> **Given request**
Swap "Instruction" for "Command" everywhere it occurs in the listing below, and reproduce every line with nothing else changed.

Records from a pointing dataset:
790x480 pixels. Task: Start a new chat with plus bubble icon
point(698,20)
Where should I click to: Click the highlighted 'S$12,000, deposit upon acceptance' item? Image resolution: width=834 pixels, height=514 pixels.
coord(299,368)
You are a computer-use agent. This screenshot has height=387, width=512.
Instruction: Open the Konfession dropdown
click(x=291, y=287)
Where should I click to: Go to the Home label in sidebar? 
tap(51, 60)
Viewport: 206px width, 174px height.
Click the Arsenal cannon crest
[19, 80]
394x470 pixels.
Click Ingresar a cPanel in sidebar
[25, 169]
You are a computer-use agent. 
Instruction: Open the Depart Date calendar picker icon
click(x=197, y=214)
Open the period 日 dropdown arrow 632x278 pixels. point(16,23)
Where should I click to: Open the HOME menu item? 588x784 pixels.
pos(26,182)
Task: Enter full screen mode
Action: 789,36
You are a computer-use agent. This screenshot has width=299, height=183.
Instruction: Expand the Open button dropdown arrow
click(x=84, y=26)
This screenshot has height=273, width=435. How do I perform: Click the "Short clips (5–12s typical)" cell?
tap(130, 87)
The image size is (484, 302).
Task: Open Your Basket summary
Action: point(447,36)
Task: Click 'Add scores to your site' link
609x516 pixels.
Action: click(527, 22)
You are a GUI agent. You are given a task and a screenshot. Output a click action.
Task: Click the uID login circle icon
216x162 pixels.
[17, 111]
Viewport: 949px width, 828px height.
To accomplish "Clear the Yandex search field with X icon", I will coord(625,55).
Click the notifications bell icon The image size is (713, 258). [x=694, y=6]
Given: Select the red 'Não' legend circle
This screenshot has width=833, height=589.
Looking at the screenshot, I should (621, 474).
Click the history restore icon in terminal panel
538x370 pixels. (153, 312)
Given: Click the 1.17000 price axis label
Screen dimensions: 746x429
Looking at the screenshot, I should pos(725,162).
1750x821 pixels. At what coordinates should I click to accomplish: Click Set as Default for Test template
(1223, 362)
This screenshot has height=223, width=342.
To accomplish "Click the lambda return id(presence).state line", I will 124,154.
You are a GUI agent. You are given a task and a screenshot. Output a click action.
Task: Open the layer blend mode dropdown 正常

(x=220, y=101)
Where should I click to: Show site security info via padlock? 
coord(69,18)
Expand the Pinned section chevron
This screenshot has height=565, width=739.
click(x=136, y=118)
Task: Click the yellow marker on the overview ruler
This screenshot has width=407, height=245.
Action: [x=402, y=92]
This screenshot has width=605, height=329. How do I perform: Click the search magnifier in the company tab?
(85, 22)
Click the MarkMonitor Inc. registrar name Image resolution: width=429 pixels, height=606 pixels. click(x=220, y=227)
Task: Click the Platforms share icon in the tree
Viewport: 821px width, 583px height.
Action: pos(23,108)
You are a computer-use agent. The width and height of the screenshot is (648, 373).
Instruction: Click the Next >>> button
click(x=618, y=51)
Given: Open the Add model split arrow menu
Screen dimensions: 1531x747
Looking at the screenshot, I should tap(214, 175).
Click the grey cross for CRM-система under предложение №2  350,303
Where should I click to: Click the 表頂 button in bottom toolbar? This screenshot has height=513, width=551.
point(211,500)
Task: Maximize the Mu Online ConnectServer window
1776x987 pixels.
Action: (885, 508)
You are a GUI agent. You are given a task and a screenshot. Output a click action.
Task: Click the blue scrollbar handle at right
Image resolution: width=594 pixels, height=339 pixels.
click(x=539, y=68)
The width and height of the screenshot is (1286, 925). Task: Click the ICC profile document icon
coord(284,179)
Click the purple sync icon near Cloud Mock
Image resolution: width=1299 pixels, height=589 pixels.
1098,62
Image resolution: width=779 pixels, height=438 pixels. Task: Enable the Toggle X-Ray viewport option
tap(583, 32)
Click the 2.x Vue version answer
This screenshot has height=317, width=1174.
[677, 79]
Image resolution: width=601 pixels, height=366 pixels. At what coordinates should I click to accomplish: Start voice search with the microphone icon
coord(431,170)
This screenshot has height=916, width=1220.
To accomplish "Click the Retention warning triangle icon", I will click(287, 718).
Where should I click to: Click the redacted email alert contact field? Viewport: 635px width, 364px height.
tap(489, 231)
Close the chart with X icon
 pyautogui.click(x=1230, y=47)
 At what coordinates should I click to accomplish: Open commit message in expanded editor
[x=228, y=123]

> **Correct result**
790x480 pixels. Task: Start a new chat with plus bubble icon
point(698,20)
Where should I click to: Click the highlighted 'S$12,000, deposit upon acceptance' item? Image resolution: width=834 pixels, height=514 pixels.
coord(299,368)
You are a computer-use agent. This screenshot has height=387, width=512.
Command: Open the Konfession dropdown
click(x=291, y=287)
Where should I click to: Go to the Home label in sidebar? 
tap(51, 60)
Viewport: 206px width, 174px height.
Click the Arsenal cannon crest
[19, 80]
394x470 pixels.
Click Ingresar a cPanel in sidebar
[25, 169]
You are a computer-use agent. 
Command: Open the Depart Date calendar picker icon
click(x=197, y=214)
Open the period 日 dropdown arrow 632x278 pixels. point(16,23)
Where should I click to: Open the HOME menu item? 588x784 pixels.
pos(26,182)
Task: Enter full screen mode
Action: 789,36
You are a computer-use agent. This screenshot has width=299, height=183.
Command: Expand the Open button dropdown arrow
click(x=84, y=26)
This screenshot has height=273, width=435. How do I perform: Click the "Short clips (5–12s typical)" cell?
tap(130, 87)
The image size is (484, 302).
Task: Open Your Basket summary
Action: point(447,36)
Task: Click 'Add scores to your site' link
609x516 pixels.
Action: click(527, 22)
You are a GUI agent. You are given a task and a screenshot. Output a click action.
Task: Click the uID login circle icon
216x162 pixels.
[17, 111]
Viewport: 949px width, 828px height.
To accomplish "Clear the Yandex search field with X icon", I will coord(625,55).
Click the notifications bell icon The image size is (713, 258). [x=694, y=6]
Given: Select the red 'Não' legend circle
This screenshot has width=833, height=589.
Looking at the screenshot, I should (621, 474).
Click the history restore icon in terminal panel
538x370 pixels. (153, 312)
Given: Click the 1.17000 price axis label
Screen dimensions: 746x429
Looking at the screenshot, I should pos(725,162).
1750x821 pixels. At what coordinates should I click to accomplish: Click Set as Default for Test template
(1223, 362)
This screenshot has height=223, width=342.
To accomplish "Click the lambda return id(presence).state line", I will 124,154.
You are a GUI agent. You are given a task and a screenshot. Output a click action.
Task: Open the layer blend mode dropdown 正常

(x=220, y=101)
Where should I click to: Show site security info via padlock? 
coord(69,18)
Expand the Pinned section chevron
This screenshot has height=565, width=739.
click(x=136, y=118)
Task: Click the yellow marker on the overview ruler
This screenshot has width=407, height=245.
Action: [x=402, y=92]
This screenshot has width=605, height=329. How do I perform: Click the search magnifier in the company tab?
(85, 22)
Click the MarkMonitor Inc. registrar name Image resolution: width=429 pixels, height=606 pixels. click(x=220, y=227)
Task: Click the Platforms share icon in the tree
Viewport: 821px width, 583px height.
Action: pos(23,108)
You are a computer-use agent. The width and height of the screenshot is (648, 373).
Command: Click the Next >>> button
click(x=618, y=51)
Given: Open the Add model split arrow menu
Screen dimensions: 1531x747
Looking at the screenshot, I should tap(214, 175).
Click the grey cross for CRM-система under предложение №2  350,303
Where should I click to: Click the 表頂 button in bottom toolbar? This screenshot has height=513, width=551.
point(211,500)
Task: Maximize the Mu Online ConnectServer window
1776x987 pixels.
Action: (885, 508)
You are a GUI agent. You are given a task and a screenshot. Output a click action.
Task: Click the blue scrollbar handle at right
Image resolution: width=594 pixels, height=339 pixels.
click(x=539, y=68)
The width and height of the screenshot is (1286, 925). Task: Click the ICC profile document icon
coord(284,179)
Click the purple sync icon near Cloud Mock
Image resolution: width=1299 pixels, height=589 pixels.
1098,62
Image resolution: width=779 pixels, height=438 pixels. Task: Enable the Toggle X-Ray viewport option
tap(583, 32)
Click the 2.x Vue version answer
This screenshot has height=317, width=1174.
[677, 79]
Image resolution: width=601 pixels, height=366 pixels. At what coordinates should I click to accomplish: Start voice search with the microphone icon
coord(431,170)
This screenshot has height=916, width=1220.
To accomplish "Click the Retention warning triangle icon", I will click(287, 718).
Where should I click to: Click the redacted email alert contact field? Viewport: 635px width, 364px height.
tap(489, 231)
Close the chart with X icon
 pyautogui.click(x=1230, y=47)
 At what coordinates should I click to accomplish: Open commit message in expanded editor
[x=228, y=123]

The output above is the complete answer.